═══ Dataset entries ═══
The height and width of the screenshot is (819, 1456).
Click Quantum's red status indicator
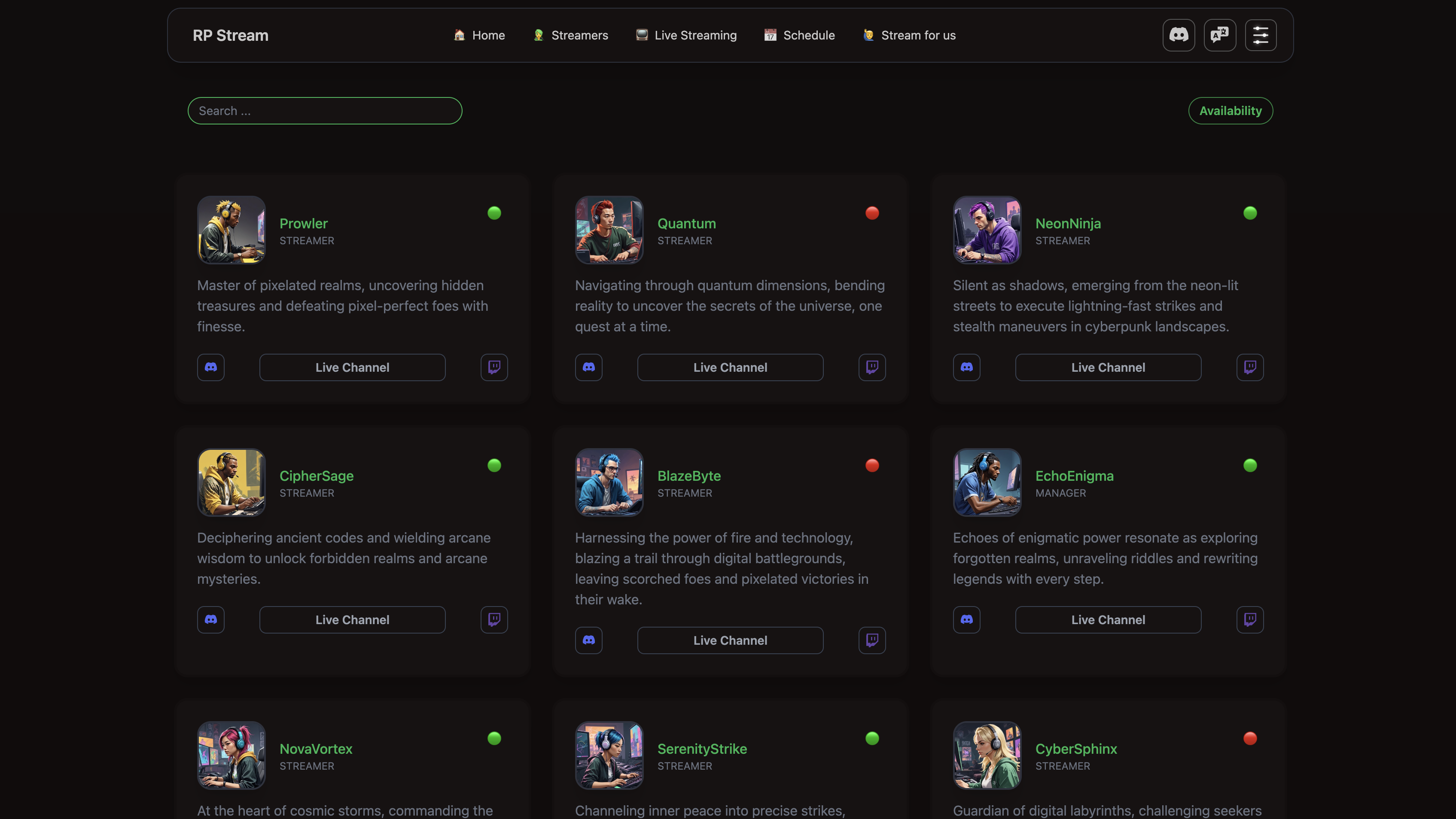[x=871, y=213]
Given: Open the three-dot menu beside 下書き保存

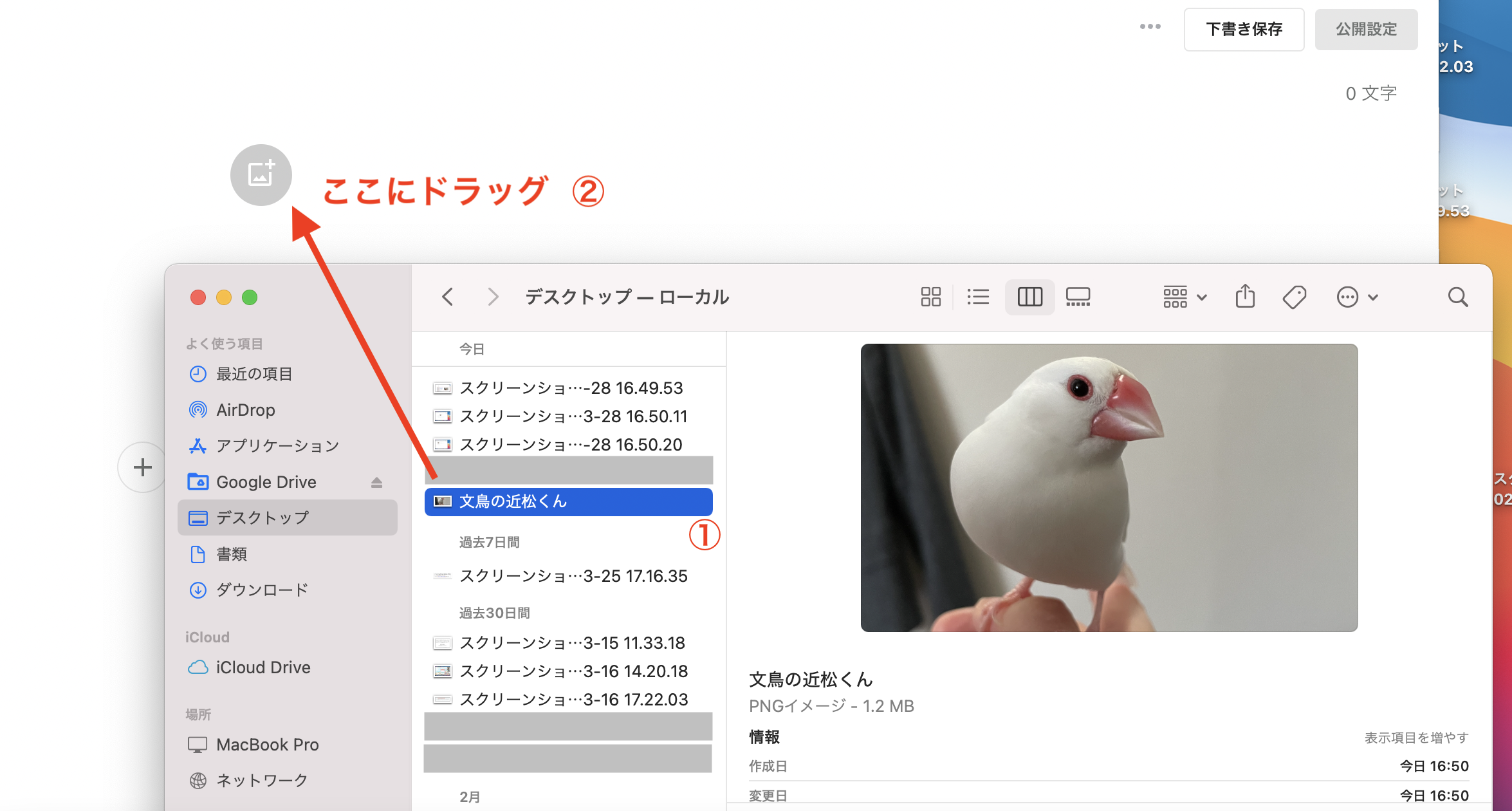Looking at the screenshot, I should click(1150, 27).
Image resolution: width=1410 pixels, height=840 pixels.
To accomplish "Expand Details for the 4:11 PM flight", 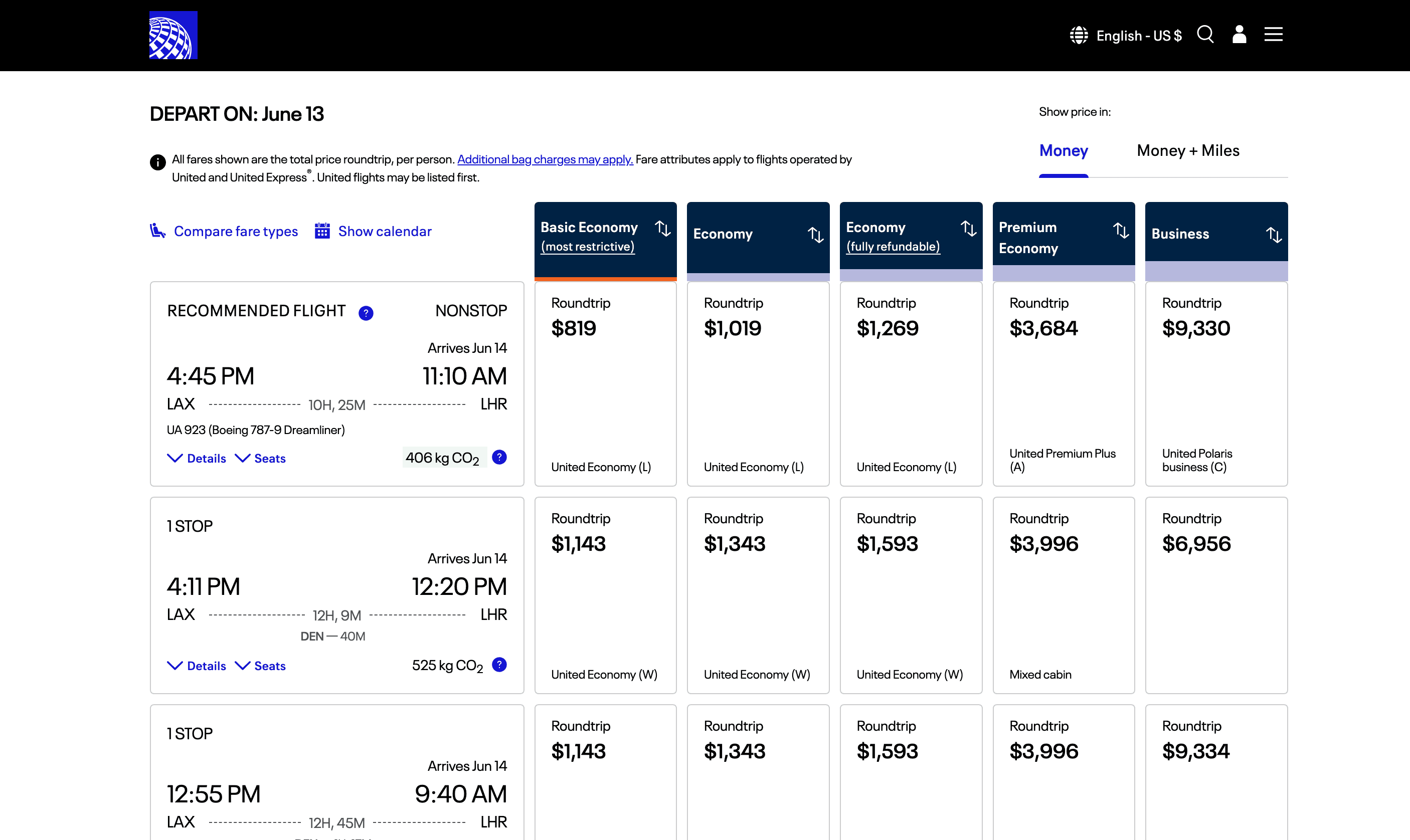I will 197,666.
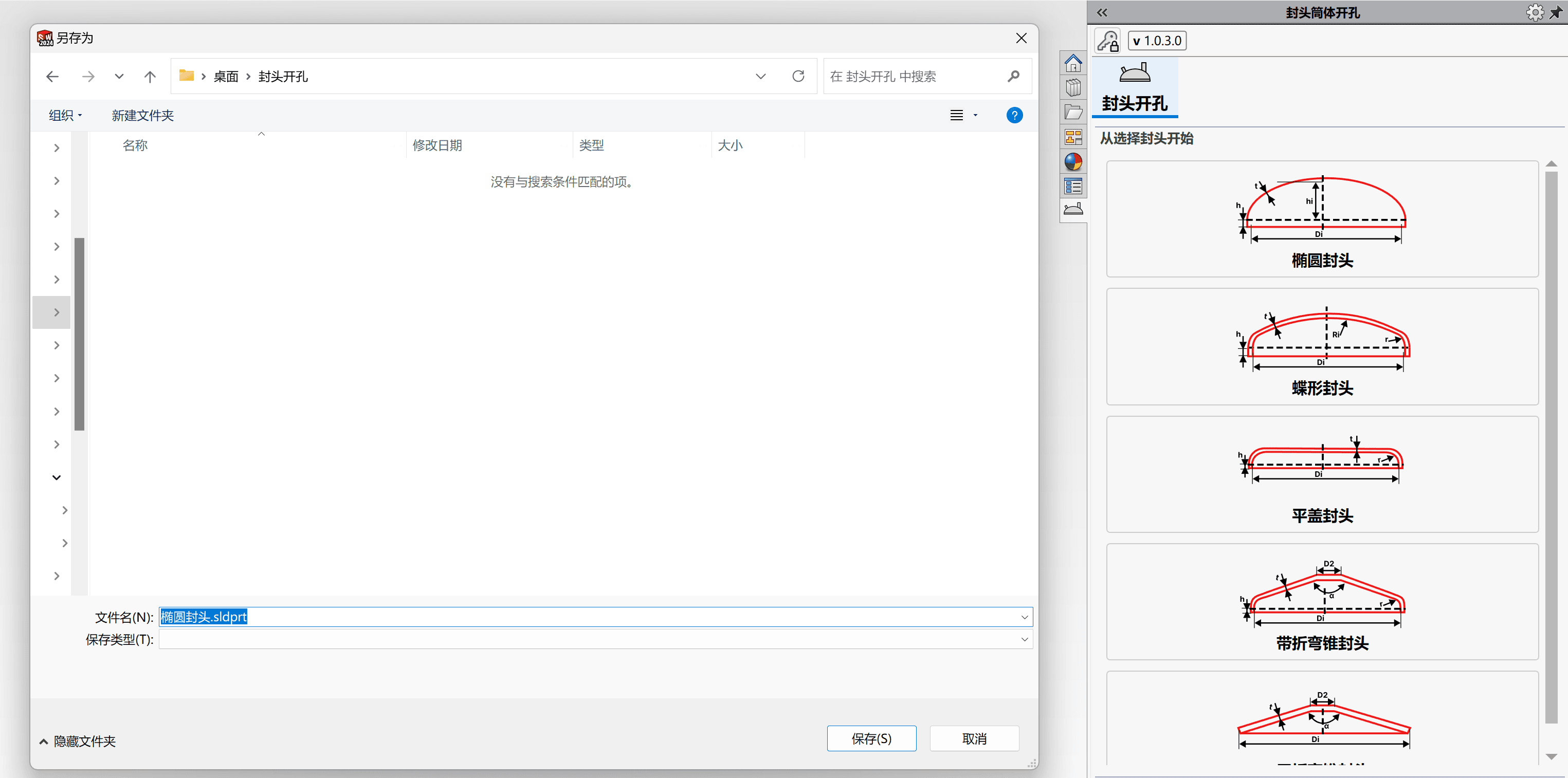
═══
§ Activity:
Which lines of the records above contain the word "width"? Report each one in full.

§ Written answer:
The height and width of the screenshot is (819, 1456).
Image resolution: width=1410 pixels, height=840 pixels.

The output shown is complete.